Pull out each line of the records below that contains the word "dropdown", and copy those lines unchanged.

--- START OF Input data ---

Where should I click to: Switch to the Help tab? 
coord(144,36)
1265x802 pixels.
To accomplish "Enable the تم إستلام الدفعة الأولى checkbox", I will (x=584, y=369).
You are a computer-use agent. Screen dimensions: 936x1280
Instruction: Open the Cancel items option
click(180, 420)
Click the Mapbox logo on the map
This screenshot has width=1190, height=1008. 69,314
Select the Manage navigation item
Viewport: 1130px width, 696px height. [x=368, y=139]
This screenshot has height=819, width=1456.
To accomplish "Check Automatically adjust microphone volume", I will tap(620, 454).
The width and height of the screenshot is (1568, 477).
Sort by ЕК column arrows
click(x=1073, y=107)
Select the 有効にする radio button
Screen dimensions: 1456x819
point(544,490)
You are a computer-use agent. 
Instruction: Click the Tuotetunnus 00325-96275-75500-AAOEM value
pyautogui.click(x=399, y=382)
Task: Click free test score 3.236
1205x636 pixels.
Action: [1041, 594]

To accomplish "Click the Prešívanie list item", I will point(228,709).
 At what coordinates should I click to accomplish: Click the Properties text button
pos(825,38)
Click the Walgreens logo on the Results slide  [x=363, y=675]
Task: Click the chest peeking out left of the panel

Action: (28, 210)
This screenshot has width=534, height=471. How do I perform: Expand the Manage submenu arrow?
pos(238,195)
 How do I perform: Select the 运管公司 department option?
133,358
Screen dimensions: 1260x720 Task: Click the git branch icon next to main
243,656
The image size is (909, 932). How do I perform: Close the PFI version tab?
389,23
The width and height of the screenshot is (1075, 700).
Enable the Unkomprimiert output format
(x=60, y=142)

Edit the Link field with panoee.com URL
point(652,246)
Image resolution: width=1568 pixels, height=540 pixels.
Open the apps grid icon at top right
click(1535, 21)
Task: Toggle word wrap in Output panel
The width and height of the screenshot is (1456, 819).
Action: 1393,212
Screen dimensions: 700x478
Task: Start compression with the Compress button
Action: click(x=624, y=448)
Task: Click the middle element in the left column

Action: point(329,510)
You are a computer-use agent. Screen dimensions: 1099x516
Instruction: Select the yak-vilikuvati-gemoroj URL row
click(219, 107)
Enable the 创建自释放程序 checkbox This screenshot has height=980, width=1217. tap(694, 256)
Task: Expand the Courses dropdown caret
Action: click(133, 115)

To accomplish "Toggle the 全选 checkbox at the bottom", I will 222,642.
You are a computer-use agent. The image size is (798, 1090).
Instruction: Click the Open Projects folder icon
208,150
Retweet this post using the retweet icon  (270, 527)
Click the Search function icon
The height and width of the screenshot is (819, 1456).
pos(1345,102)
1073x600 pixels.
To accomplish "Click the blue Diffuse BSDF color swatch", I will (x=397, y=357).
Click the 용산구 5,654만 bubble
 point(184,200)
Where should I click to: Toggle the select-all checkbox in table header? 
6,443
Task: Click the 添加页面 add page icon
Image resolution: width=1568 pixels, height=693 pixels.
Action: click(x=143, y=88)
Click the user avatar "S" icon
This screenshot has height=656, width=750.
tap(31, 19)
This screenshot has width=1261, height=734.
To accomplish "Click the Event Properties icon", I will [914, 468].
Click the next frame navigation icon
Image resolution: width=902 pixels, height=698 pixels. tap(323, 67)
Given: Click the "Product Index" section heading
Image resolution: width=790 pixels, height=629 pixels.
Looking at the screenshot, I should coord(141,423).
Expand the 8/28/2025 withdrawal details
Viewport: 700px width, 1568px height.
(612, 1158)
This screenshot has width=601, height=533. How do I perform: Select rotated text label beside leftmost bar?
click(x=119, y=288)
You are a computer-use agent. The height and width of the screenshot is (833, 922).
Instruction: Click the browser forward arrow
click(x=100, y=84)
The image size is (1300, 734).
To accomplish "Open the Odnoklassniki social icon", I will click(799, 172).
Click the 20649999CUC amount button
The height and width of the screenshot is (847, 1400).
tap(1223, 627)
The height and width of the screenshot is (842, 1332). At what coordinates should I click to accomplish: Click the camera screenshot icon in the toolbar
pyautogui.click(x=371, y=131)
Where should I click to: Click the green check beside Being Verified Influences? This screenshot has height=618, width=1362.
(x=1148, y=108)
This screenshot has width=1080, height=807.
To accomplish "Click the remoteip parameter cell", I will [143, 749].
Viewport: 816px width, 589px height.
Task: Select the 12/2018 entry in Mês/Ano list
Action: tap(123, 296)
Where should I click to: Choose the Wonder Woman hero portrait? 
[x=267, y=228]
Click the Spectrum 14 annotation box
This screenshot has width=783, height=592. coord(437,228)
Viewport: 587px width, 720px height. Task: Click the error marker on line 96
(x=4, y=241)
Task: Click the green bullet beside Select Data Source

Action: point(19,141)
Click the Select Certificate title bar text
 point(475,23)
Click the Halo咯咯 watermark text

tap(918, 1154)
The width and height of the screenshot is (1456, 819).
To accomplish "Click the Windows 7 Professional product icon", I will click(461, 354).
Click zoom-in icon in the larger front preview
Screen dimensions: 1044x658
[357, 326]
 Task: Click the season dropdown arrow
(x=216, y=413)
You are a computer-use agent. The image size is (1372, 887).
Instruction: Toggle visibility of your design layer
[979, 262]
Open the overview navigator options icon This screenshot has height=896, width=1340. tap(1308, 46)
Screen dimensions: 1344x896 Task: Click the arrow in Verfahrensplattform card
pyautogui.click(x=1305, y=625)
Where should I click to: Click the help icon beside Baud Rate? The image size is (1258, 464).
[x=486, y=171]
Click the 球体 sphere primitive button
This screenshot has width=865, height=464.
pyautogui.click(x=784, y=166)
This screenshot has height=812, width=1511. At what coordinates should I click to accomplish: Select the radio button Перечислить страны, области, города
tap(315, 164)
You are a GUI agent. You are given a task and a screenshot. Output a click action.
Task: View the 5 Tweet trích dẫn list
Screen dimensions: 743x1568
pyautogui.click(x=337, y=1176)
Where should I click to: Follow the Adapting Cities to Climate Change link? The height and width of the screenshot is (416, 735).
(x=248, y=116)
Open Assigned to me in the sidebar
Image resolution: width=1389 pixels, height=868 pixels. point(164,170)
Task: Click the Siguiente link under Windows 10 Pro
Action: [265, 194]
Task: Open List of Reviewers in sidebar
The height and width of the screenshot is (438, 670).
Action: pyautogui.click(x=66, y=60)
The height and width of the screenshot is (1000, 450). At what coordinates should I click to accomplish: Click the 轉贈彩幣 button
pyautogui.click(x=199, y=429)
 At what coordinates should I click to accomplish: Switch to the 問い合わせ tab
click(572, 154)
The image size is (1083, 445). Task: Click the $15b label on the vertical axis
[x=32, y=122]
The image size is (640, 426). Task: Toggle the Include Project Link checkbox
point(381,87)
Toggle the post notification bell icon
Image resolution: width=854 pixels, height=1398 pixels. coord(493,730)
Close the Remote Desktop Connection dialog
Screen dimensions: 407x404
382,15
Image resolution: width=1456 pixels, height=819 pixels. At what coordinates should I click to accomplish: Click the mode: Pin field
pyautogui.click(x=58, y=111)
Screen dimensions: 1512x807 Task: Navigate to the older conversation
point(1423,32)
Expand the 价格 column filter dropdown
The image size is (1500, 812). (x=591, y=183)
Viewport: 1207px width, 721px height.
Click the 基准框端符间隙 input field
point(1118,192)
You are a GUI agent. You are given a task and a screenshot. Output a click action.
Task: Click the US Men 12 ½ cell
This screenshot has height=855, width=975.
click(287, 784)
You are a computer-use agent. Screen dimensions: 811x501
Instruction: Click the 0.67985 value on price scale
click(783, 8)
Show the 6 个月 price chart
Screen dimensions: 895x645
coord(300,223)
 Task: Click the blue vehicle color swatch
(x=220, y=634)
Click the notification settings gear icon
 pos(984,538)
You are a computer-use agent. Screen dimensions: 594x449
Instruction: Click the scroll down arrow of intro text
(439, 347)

--- END OF Input data ---

Answer to the exercise
Task: Expand the Courses dropdown caret
 Task: Click the season dropdown arrow
Expand the 价格 column filter dropdown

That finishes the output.